Enfin, on estime qu'environ 1 milliard d'euros d'aides budgétaires diverses sont apportés à l'agriculture par les collectivités territoriales, notamment dans le cadre du cofinancement régional des mesures du deuxième pilier de la PAC.

(2) Des allègements fiscaux et sociaux

L'agriculture française est aussi destinataire de diverses mesures fiscales et sociales.

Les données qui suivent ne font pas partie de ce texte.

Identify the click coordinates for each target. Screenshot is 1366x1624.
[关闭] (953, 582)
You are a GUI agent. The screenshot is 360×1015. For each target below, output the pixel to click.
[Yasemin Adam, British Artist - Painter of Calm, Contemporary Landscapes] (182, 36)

- les dépenses fiscales rattachées à la mission « agriculture, alimentation, forêt et affaires rurales » s'élèvent à plus de 2,8 milliards d'euros, dont les deux tiers correspondent au taux réduit de taxe sur les carburants ;

- les agriculteurs bénéficient aussi d'allègements sociaux . Les différentes mesures de réduction du coût du travail pour les salariés agricoles sont évaluées à 1,3 milliard d'euros. En outre, l'allègement total de cotisations patronales pour les travailleurs occasionnels (dispositif TO-DE) est évalué à 480 millions d'euros. Enfin, la réduction de 7 points de la cotisation maladie des exploitants agricoles était évaluée à 438 millions d'euros.

Le total des allègements fiscaux et sociaux pour 2018 figurant au tableau des concours publics à l'agriculture est estimé par le Gouvernement à environ 5 milliards d'euros .

Il faut se garder d'interpréter hâtivement ces chiffres .

D'une part où il existe des imprécisions sur les bénéficiaires des niches fiscales ou sociales : ainsi le coût de l'allègement de la fiscalité sur les carburants est imputé au budget de l'agriculture alors que le secteur des transports de marchandise en bénéficie aussi pour une part importante.

D'autre part, ces allègements sont calculés sur une base théorique, en faisant comme si l'agriculteur relevait d'un autre domaine d'activité. Or, les spécificités de l'agriculture justifient des adaptations des règles sociales et fiscales, qui ne peuvent pas dans ces conditions être analysés comme des « cadeaux ».


* 10 Source : La PAC, traverser le cap dangereux de 2020, rapport d'information du Sénat de M. Gremillet, Mme Gruny, MM. Haut et Montaugé, déposé le 20 juillet 2017.

* 11 Agreste - Les Dossiers n° 38 - Février 2017.